Proposal Format: The following format is suggested for the proposal but can be modified to fit a specific project.
- Paragraph 1 – Introduction: Write what it is, where it is, and briefly mention past related work.
- Paragraph 2 – Problem or objective of project: What problem are you solving orworking on to arrive at some level of resolution. Why is it important (e.g. economic reason) to resolve this issue.
- Paragraph 3 – Data to address the objective will clearly be indicated.
- Paragraph 4 – Timing and workflow model with an attached Gantt Chart or work-flow model indicating timing of task completion.
- Paragraph 5 – Expected Outcome: Given the dataset, the problem and issues, what will be the expected result(s) of this effort?
Committee Structure: The only requirement is that you must have at least onefaculty member from the Professional Program as committee chairman. All other members are optional and can be from the department, the university, government, academia, or industry.
Write-Up and Format: The Capstone should have several sections or chapters. The final report will be written and an oral presentation (see below) will be made. The minimum length of the report should be about 10 double-spaced pages and the maximum length should be 25 double-spaced pages. The format should be similar to the guideline listed below.
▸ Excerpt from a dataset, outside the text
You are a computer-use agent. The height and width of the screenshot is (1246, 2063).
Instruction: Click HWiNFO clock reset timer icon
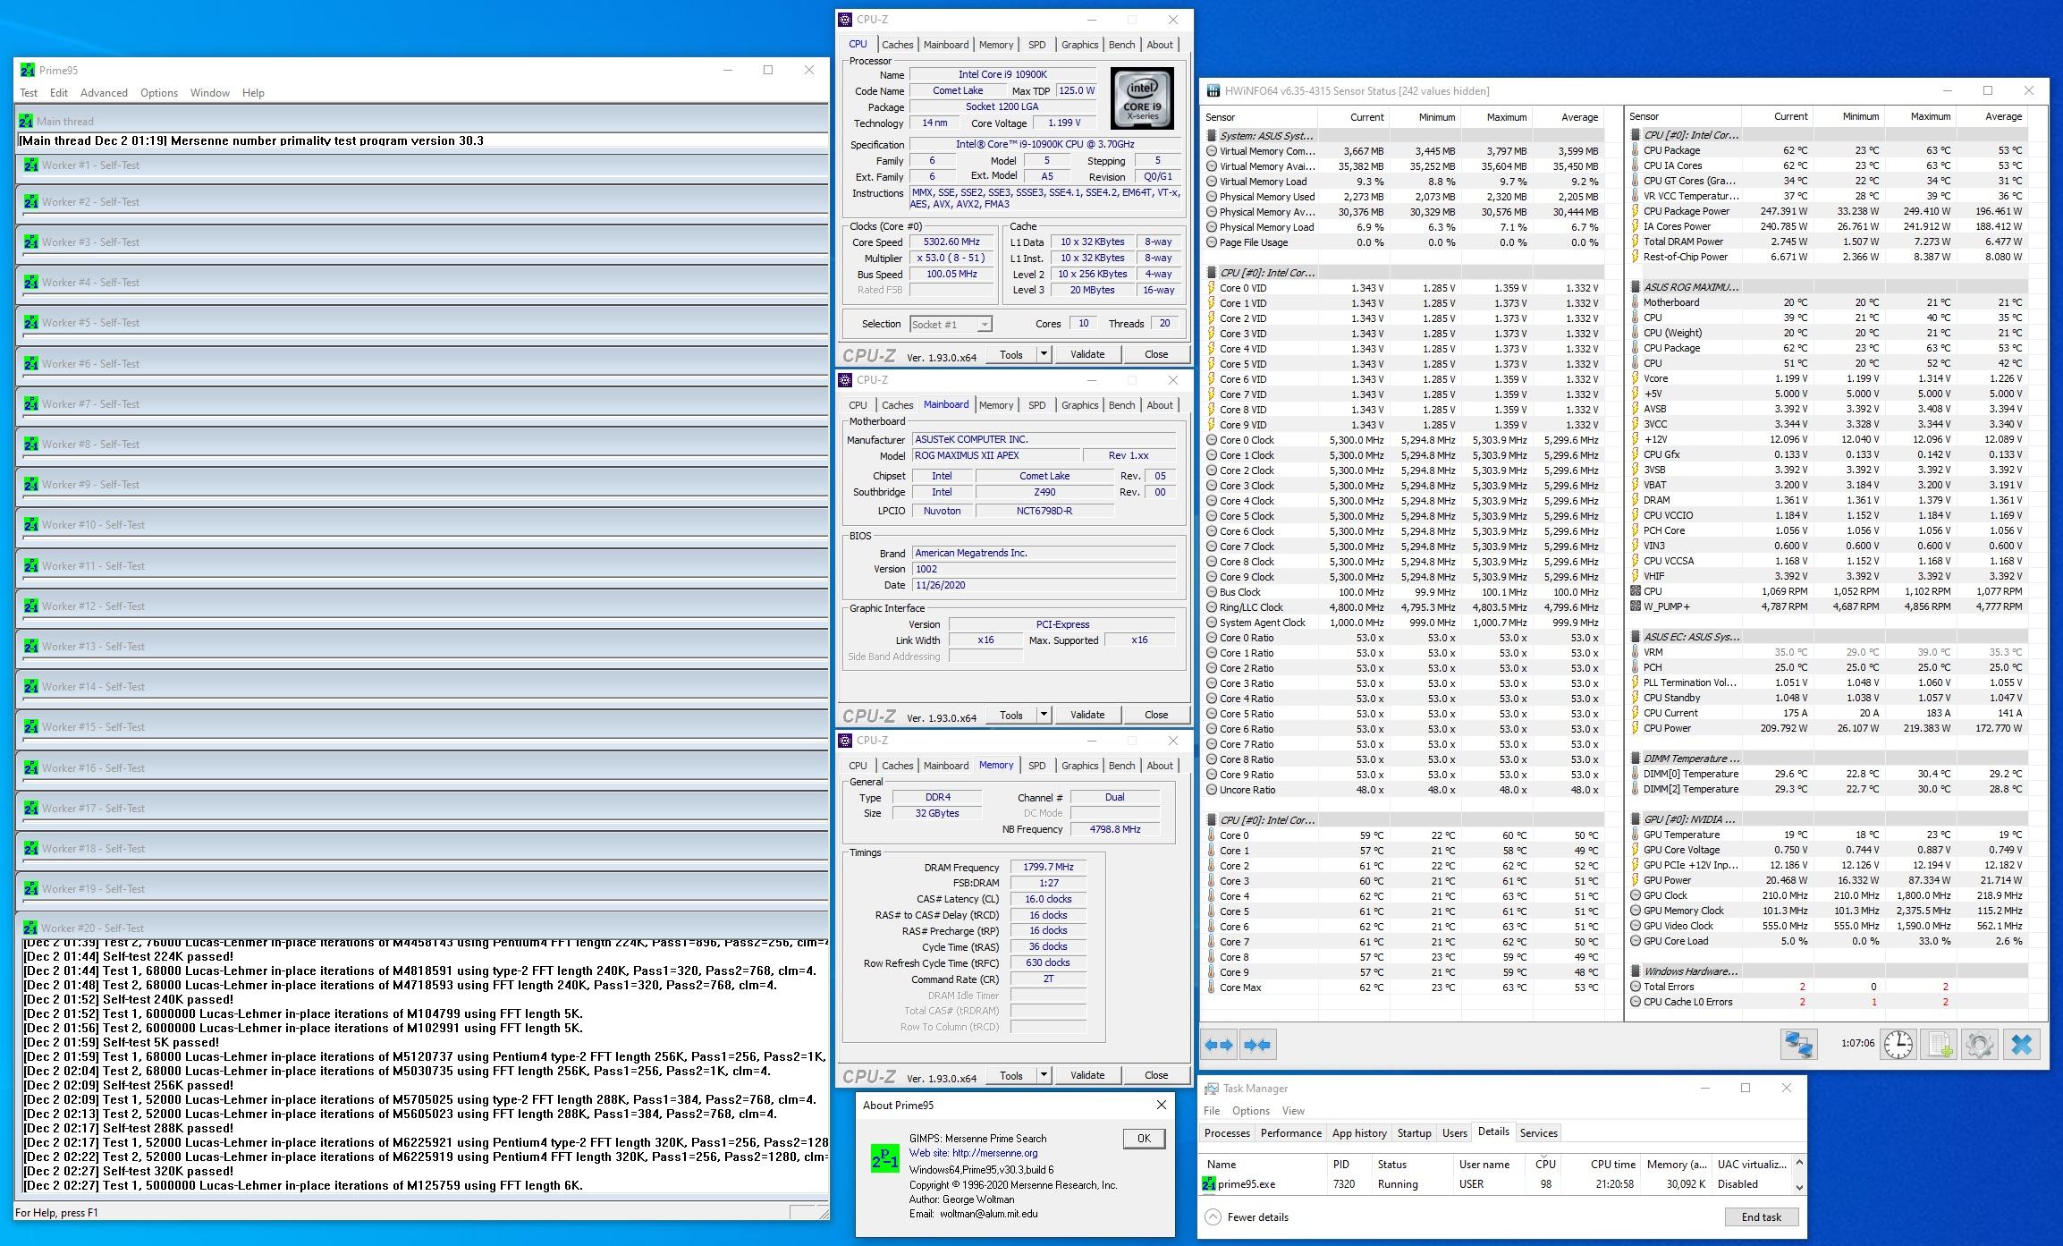(1898, 1044)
- Section I: Executive Summary
- Section II: Statement of Problem and Initial Objectives
- Section III: Background of Study Area and Technology or Methods
- Section IV: Results of Study or Analyses
- Section V: Conclusion or Recommendations
- Section VI: References
- Appendices: Proposal will be Appendix 1. Charts, Maps, Seismic Sections will be additional appendices.
As a style guide please refer to a recent AAPG Bulletin or SEG Geophysics to see the punctuation, reference, citation, etc. styles.
Presentation and Format: You are open to use any of the following for an oral presentation. The presentations will be approximately 20 minutes long and focused on results, conclusions, and recommendations.
Posters: Up to 4 posters and maps can be used during the oral presentation.
Powerpoint: Powerpoint presentations with less than 30 slides covering the topics listed in the write-up and format for the report.
Audience: This is largely up to the student because of potential confidentiality issues. The preferred audience would be to invite all professional program professors, students and committee members. However, only the committee members (at least one, your advisor) must attend and the director of professional programs must be invited.
Therefore, additional attendees will be at the discretion of the student or on the basis of confidentiality agreements pertaining to the datasets used by the student. The director of the professional programs will provide feedback on necessary steps for completion in an advisory capacity to the actual Capstone Advisor and committee if there are others on the committee.
Grading: A letter grade is provided upon successful completion of the presentation and appropriate editing of the report as requested by the advisor and the committee.